Jordan’s economy has been on a wild ride since independence. The country’s economy rose 351% in the 70’s, fell 30% in the 1980’s and rose 36% in the 1990’s. Pegging the JOD gave the country greater monetary stability in the 1990’s. King Abdullah’s rule (beginning in 1999) has been characterised by economic liberalisation which has resulted in a healthy growth rate of about 7% per year until 2008.
Jordan has free trade deals with the US, Canada, EU and many regional neighbours. Unfortunately the country is hugely dependent on oil imports for energy, only 10% of its land is arable, and there is limited water supply. However the country is one of the most stable and wealthy in the region, with a well governed liberal market economy based on phosphates, potash, tourism, remittances and foreign aid. In the last few years growth has fallen to about 2% due to global financial issues and regional instability.

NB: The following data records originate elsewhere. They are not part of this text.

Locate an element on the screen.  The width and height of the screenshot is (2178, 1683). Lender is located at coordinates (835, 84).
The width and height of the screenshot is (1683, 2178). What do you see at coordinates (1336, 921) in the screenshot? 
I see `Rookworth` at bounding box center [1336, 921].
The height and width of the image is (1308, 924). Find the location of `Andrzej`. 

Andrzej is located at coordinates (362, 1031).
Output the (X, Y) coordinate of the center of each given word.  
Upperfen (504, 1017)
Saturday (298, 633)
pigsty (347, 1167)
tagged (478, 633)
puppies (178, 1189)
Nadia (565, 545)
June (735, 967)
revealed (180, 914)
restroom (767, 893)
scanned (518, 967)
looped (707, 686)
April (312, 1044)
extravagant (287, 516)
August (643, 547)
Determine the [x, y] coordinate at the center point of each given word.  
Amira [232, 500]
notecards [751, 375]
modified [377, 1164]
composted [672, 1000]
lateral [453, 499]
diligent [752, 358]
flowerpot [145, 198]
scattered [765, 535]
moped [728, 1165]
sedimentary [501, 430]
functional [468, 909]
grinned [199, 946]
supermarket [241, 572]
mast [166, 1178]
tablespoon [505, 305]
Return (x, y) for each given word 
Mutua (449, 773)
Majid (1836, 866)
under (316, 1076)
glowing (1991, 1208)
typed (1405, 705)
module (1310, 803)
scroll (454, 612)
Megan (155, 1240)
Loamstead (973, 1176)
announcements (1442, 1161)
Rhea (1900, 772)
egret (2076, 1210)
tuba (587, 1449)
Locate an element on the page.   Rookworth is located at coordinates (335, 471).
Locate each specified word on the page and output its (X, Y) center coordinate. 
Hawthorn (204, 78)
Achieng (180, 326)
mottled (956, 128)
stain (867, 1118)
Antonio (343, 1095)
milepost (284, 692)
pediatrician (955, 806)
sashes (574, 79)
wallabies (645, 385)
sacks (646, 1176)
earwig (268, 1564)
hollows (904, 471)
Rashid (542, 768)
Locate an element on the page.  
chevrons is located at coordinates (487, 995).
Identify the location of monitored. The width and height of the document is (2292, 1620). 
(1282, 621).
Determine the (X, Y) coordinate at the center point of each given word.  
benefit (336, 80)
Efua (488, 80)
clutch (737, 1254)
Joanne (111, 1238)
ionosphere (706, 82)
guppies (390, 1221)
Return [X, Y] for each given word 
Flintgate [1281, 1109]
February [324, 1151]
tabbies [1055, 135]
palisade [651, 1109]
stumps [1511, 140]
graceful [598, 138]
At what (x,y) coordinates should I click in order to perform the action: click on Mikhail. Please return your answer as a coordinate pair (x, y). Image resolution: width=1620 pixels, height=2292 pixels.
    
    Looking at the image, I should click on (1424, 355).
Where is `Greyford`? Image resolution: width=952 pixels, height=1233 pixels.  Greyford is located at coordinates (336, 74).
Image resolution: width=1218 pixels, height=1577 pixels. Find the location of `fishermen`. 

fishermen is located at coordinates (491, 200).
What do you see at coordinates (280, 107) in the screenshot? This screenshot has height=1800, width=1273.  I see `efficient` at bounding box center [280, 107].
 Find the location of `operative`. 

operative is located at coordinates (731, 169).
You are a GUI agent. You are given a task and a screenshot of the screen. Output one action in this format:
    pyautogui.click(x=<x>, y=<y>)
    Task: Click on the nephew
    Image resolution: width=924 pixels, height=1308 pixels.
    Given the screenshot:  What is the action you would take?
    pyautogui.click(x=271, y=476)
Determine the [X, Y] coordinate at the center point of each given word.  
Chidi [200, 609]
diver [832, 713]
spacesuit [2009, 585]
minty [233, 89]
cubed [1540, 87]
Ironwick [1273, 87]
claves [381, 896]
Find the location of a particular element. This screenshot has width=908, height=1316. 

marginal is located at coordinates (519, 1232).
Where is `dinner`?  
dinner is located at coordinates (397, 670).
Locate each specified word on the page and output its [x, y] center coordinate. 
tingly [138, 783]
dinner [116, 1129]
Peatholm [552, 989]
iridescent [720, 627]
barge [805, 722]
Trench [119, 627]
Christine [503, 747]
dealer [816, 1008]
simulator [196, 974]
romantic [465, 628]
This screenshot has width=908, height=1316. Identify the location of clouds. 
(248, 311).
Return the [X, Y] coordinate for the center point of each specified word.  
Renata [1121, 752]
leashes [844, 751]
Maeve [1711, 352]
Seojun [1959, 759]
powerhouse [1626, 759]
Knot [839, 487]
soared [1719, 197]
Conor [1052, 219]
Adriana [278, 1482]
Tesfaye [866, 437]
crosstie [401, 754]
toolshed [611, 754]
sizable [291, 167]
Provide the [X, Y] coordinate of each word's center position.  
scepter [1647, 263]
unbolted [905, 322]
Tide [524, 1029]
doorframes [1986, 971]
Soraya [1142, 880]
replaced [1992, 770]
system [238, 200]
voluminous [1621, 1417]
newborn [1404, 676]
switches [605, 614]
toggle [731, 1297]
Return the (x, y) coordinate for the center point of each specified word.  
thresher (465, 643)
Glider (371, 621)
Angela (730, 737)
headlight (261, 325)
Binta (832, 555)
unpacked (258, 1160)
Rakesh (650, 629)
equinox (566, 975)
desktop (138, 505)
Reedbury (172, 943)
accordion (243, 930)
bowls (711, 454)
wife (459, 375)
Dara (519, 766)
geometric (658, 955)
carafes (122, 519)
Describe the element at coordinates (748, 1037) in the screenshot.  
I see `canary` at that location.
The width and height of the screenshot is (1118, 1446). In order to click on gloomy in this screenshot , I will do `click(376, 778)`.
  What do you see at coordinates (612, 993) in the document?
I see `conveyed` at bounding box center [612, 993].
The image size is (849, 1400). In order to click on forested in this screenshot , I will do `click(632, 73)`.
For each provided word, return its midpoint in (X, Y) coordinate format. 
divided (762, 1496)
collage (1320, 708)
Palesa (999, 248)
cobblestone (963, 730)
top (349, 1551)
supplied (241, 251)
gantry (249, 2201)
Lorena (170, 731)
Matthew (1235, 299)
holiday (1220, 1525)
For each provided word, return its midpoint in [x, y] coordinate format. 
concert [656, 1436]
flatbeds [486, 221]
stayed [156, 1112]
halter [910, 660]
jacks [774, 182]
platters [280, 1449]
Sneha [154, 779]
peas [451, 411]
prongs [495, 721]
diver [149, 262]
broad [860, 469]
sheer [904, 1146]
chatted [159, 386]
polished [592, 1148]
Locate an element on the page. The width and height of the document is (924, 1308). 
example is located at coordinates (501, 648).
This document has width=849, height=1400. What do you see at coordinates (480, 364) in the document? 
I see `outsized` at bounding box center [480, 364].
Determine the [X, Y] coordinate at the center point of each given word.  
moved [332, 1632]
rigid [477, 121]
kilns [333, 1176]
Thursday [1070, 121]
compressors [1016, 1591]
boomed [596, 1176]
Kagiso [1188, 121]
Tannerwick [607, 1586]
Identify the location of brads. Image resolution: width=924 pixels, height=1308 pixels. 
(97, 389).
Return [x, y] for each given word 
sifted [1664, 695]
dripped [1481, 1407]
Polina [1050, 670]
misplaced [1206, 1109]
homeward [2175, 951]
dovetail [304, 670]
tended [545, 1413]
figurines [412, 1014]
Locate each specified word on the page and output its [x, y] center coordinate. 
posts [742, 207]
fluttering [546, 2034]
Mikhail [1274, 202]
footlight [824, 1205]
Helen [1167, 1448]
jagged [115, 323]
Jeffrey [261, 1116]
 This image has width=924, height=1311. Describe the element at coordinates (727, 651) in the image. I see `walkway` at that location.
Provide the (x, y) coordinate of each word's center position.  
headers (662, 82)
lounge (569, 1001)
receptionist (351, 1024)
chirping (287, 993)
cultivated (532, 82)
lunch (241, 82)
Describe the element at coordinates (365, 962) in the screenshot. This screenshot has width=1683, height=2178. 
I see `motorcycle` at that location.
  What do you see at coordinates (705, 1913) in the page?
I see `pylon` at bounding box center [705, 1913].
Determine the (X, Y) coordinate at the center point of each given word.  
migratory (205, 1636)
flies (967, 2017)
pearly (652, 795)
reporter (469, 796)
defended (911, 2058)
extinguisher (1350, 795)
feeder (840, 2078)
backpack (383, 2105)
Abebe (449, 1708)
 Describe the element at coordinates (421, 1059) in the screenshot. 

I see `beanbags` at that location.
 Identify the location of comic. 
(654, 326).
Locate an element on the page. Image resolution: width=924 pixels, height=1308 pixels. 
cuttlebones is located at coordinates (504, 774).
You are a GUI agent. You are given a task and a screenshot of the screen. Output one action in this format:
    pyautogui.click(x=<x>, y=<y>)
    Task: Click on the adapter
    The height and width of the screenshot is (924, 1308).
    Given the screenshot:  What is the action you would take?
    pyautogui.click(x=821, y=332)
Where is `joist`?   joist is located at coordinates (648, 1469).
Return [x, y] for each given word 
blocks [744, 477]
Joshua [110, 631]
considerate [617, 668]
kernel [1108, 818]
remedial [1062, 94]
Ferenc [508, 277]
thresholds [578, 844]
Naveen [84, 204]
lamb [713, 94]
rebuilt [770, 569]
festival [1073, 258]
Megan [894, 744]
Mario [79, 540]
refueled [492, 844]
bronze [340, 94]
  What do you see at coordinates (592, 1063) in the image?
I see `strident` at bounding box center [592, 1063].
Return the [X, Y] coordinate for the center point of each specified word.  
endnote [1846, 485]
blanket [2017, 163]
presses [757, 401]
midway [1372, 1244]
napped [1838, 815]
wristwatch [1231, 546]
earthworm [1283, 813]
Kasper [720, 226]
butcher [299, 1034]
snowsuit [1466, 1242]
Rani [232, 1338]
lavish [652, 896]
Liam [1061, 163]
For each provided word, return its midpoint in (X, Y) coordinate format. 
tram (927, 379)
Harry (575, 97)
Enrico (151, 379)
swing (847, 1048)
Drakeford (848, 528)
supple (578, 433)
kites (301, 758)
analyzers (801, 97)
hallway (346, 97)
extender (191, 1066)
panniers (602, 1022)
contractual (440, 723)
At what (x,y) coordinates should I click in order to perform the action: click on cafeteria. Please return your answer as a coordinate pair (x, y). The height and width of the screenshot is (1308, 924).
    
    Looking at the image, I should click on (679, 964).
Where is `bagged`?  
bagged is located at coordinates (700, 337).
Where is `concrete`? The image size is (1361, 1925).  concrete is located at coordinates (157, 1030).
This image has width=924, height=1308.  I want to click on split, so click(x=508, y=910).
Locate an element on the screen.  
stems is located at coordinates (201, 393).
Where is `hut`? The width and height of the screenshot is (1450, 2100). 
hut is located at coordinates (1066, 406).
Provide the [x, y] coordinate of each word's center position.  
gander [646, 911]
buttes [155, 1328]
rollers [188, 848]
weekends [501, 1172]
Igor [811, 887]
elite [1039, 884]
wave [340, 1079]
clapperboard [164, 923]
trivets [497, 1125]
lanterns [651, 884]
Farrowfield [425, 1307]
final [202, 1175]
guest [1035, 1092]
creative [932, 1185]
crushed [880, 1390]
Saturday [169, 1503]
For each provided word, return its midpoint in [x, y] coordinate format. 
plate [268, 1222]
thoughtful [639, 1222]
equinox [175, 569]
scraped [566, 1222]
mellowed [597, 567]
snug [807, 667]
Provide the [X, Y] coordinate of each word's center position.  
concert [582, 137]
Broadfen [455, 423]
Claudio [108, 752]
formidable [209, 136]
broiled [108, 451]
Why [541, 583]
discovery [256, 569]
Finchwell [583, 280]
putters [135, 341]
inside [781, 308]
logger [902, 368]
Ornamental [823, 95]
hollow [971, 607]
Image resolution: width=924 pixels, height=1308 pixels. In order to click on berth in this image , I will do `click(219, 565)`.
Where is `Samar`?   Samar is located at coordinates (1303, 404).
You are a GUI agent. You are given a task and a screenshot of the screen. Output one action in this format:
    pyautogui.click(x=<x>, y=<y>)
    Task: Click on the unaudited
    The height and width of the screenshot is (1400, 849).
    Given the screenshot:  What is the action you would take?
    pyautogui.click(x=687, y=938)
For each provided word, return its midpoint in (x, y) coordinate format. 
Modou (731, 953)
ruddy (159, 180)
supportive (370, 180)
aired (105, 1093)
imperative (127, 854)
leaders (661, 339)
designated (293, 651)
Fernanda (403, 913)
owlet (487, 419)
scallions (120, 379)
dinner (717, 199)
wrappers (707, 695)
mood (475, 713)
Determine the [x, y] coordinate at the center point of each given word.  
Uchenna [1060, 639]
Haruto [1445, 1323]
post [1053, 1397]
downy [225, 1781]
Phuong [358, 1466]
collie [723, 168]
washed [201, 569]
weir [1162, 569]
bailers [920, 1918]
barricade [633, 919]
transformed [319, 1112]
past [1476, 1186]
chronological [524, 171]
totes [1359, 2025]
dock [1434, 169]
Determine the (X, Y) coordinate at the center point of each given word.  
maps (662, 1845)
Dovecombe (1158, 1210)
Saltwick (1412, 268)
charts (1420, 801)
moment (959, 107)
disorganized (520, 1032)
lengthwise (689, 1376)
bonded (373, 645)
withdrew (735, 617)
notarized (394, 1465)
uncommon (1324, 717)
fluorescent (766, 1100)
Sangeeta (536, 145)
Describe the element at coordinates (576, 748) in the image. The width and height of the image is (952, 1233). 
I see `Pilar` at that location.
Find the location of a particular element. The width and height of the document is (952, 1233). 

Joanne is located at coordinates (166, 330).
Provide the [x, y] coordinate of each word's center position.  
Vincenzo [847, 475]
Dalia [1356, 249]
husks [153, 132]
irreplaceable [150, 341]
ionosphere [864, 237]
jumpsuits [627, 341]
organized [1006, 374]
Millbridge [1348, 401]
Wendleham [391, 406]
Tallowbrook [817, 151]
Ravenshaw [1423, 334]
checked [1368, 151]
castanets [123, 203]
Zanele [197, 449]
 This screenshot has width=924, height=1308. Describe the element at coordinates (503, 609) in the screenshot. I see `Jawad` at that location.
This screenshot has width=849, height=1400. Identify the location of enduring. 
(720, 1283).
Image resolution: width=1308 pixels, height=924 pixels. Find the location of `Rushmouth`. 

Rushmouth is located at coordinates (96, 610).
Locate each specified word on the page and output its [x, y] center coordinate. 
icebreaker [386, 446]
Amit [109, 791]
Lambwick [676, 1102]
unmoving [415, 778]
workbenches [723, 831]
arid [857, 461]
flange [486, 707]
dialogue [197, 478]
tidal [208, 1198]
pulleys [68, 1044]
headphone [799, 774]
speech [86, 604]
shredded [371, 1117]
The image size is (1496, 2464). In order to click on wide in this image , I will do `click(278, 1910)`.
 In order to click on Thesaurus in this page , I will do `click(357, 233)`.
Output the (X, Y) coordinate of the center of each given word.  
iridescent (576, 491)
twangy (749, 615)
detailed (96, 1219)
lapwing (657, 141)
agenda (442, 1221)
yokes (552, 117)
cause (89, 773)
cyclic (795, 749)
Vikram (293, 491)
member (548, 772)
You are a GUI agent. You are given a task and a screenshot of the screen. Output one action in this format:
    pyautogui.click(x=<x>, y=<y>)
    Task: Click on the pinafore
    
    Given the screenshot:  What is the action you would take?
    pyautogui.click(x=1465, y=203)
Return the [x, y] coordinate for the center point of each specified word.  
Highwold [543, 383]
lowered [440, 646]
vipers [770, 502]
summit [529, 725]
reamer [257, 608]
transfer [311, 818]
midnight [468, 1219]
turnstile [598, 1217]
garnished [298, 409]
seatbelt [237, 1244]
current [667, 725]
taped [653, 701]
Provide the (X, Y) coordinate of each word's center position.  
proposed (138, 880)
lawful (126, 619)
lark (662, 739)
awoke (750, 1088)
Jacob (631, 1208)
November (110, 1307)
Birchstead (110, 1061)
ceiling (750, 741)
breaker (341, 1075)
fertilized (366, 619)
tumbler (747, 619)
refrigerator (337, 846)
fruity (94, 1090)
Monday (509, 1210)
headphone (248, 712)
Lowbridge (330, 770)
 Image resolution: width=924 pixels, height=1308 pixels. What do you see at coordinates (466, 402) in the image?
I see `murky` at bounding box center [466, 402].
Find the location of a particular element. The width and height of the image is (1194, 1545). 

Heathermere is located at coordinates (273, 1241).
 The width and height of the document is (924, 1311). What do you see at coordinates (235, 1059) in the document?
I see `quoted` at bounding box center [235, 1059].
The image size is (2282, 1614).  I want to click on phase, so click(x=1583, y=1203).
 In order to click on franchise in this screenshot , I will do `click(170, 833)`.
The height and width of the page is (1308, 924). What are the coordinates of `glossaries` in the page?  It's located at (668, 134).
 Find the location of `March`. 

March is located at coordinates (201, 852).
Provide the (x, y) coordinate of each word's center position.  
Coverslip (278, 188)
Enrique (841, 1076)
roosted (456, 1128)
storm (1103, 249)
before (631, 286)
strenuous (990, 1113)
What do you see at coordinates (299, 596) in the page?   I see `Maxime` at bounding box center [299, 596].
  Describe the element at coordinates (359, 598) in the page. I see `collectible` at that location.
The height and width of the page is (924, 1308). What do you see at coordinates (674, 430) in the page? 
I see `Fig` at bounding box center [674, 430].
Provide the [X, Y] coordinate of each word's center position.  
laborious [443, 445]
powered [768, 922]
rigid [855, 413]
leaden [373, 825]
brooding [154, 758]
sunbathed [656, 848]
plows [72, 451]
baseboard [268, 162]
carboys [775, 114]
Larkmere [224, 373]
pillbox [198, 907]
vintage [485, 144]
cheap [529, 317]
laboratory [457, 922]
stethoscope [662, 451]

The current refugee crisis caused by the conflict in Syria has cost Jordan about 6% of GDP annually, causing the country to be increasingly reliant on foreign aid.
The Bottom Line
Despite regional instability, global economic uncertainty, and expensive refugee crisis, Jordan has managed to hang on politically and economically. As long as the situation does not worsen drastically Jordan’s economy will remain strong. A looming interest rate hike for the USD combined with uncertainty in the post-Brexit UK and EU means that the JOD could lose some strength against the USD over time, but it will not come as a sudden spike or drop thanks to the mechanisms behind the SDR.